Support Your Back and Improve Sleep with Legs Up The Wall
Sometimes you just need to take a load off and let your back relax and reverse the flow of blood in your legs. Legs Up The Wall is a great way to do that and can also help with insomnia.
Cues:
1. Lie sideways against the wall and exhale as you swing your legs up onto the wall and lay your shoulders and head lightly down onto the floor, figure 1.
2. Lift and release the base of your skull away from the back of your neck and soften your throat (let your sternum lift toward the chin). Place a small roll (made from a hand towel for example) under your neck if the cervical spine feels flat.
3. Open your shoulder blades away from the spine and release your hands and arms out to your sides, palms up.

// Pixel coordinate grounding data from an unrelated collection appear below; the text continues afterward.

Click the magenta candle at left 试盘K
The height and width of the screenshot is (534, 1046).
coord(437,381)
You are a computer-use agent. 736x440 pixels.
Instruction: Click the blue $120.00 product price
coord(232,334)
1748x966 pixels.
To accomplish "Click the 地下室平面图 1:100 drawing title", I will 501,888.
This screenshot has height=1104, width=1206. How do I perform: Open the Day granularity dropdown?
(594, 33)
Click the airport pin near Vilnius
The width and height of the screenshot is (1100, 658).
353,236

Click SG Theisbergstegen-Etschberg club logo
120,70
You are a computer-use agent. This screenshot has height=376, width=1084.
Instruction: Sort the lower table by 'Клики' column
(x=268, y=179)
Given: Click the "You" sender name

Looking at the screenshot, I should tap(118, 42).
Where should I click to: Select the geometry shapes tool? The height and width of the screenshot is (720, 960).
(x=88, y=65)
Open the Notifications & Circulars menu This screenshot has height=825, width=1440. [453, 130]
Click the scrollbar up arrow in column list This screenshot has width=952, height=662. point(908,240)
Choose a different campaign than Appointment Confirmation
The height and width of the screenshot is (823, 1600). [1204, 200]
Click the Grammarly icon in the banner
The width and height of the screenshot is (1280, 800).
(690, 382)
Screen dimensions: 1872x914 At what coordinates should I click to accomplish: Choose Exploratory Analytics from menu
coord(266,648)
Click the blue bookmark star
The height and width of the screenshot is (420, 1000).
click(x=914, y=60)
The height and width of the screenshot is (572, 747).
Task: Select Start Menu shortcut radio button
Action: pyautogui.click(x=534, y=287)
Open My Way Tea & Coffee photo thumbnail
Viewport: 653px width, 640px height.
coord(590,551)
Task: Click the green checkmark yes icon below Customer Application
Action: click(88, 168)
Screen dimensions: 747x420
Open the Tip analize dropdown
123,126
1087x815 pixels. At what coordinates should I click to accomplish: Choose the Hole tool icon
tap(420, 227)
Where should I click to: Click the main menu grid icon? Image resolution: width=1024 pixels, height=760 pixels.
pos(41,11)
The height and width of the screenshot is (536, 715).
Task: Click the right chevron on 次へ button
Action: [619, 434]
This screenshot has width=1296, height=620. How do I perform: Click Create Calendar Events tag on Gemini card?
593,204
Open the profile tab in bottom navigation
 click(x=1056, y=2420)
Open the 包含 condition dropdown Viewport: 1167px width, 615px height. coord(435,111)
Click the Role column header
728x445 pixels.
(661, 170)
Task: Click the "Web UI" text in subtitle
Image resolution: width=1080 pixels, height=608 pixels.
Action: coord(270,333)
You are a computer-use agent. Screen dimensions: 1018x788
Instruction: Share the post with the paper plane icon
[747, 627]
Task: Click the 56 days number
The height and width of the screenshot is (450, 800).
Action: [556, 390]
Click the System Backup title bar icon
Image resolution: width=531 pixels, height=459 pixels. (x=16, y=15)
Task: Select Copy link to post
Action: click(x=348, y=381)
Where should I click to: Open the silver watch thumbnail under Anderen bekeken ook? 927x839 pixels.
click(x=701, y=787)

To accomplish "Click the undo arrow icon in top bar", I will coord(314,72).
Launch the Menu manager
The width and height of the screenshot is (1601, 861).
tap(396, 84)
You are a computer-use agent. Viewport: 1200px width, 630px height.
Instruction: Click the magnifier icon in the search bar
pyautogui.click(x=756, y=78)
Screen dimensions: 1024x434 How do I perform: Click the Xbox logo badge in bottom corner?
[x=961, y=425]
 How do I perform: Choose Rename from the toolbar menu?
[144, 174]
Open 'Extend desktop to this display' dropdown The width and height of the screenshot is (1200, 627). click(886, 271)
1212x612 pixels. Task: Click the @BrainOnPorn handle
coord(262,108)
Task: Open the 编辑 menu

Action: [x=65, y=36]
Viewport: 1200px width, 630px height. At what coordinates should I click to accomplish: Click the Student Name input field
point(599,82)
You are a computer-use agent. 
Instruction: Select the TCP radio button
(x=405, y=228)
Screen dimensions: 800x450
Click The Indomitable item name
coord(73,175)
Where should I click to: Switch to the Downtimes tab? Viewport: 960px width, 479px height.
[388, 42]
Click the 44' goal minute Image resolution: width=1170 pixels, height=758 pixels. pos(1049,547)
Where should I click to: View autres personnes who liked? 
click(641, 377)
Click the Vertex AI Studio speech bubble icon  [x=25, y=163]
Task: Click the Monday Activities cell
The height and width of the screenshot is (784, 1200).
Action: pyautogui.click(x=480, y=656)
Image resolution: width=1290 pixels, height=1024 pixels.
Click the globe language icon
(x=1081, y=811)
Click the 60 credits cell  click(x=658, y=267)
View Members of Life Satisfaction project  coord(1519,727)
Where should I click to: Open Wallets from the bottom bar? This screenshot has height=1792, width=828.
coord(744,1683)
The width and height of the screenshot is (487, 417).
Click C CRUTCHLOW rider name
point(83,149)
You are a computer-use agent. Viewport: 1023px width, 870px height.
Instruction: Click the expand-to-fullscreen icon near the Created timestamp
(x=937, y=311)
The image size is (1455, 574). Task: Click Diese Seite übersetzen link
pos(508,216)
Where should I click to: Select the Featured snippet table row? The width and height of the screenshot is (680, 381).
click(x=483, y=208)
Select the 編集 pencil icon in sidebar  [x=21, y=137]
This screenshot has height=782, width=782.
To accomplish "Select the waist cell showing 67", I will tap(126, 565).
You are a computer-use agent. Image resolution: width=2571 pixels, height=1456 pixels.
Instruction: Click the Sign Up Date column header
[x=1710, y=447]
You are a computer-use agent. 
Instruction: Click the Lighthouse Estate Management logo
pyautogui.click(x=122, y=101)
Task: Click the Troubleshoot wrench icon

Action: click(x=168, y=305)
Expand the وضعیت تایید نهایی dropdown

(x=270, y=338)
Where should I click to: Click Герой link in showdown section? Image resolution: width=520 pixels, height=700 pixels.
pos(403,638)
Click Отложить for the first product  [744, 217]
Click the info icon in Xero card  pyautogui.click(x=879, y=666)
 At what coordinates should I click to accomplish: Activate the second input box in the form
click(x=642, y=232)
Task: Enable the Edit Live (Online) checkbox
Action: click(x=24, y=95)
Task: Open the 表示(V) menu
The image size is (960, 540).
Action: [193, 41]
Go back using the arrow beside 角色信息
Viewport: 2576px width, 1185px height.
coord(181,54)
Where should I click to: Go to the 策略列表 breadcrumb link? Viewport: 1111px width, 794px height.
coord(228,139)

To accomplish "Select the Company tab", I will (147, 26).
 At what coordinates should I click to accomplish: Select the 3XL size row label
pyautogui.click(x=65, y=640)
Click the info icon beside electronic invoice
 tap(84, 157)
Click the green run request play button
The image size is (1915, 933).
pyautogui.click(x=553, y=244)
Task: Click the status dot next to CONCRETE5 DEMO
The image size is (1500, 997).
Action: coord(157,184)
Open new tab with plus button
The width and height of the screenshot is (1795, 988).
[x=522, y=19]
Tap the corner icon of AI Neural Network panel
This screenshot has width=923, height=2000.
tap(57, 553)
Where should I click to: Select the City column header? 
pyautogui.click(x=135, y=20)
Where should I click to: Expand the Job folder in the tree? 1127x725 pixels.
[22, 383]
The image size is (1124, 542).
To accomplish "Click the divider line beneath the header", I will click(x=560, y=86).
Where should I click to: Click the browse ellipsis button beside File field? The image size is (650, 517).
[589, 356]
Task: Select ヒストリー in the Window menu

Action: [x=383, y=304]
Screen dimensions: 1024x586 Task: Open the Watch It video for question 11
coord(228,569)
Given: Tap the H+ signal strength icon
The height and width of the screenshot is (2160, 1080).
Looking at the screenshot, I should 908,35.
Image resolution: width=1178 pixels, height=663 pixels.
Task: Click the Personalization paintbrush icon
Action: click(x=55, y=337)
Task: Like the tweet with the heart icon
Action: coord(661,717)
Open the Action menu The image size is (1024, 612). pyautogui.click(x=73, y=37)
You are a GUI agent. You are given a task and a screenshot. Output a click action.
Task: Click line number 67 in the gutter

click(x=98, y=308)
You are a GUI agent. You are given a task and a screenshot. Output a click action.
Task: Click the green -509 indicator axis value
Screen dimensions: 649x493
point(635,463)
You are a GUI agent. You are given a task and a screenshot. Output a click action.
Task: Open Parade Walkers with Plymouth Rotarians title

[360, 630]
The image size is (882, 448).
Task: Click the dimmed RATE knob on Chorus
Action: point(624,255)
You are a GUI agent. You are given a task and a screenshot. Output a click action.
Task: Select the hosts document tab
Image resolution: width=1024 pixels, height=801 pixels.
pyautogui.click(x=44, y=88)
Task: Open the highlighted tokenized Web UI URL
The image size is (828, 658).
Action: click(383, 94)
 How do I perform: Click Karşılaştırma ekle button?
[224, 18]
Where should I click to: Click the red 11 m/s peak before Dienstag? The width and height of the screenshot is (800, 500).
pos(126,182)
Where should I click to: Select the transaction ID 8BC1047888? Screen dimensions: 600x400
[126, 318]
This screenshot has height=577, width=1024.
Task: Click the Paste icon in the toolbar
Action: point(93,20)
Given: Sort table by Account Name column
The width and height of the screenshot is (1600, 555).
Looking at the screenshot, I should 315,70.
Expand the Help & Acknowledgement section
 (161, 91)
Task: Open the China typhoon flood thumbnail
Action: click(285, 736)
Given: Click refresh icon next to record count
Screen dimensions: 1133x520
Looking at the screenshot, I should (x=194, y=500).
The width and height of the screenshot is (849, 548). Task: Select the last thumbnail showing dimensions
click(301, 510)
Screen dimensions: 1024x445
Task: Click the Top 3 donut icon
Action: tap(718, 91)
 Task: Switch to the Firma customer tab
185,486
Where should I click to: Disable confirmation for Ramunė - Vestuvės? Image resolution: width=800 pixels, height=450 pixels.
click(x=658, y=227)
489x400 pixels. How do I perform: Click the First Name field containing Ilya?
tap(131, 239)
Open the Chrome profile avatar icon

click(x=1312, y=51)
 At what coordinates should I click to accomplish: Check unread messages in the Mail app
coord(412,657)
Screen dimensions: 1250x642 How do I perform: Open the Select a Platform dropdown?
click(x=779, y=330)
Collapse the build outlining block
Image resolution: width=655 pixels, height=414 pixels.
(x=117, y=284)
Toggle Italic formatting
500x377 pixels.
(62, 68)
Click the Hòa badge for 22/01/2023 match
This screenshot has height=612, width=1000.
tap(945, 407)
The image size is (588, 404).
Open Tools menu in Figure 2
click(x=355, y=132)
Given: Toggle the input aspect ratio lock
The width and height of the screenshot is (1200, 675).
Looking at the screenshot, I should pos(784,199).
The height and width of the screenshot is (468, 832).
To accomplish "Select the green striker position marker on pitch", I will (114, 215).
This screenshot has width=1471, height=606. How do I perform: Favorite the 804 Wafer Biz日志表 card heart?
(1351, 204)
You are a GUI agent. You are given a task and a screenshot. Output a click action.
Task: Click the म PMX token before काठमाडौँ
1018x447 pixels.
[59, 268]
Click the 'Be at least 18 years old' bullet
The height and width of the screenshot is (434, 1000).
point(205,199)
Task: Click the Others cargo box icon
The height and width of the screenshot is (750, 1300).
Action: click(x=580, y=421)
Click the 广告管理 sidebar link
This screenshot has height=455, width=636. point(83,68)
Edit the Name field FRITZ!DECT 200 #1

4. Keep your legs relatively firm, just enough to hold them vertically in place. Release the heads of the thigh bones and the weight of your belly deeply into your torso, toward the back of the pelvis.
5. Stay in this pose anywhere from 5 to 15 minutes. 20 minutes for insomnia.
Modifications:
1. This can also be done with the hands under the pelvis, or by placing a towel or block under the pelvis, figure 2.
Benefits:
1. Relieves tired or cramped legs and feet.
2. Gently stretches the back legs, front torso, and the back of the neck.
3. Relieves mild backache.
4. Calms the mind.
5. Reverses blood flow in the legs.
6. Done 20 minutes before bed can help with insomnia and jet lag.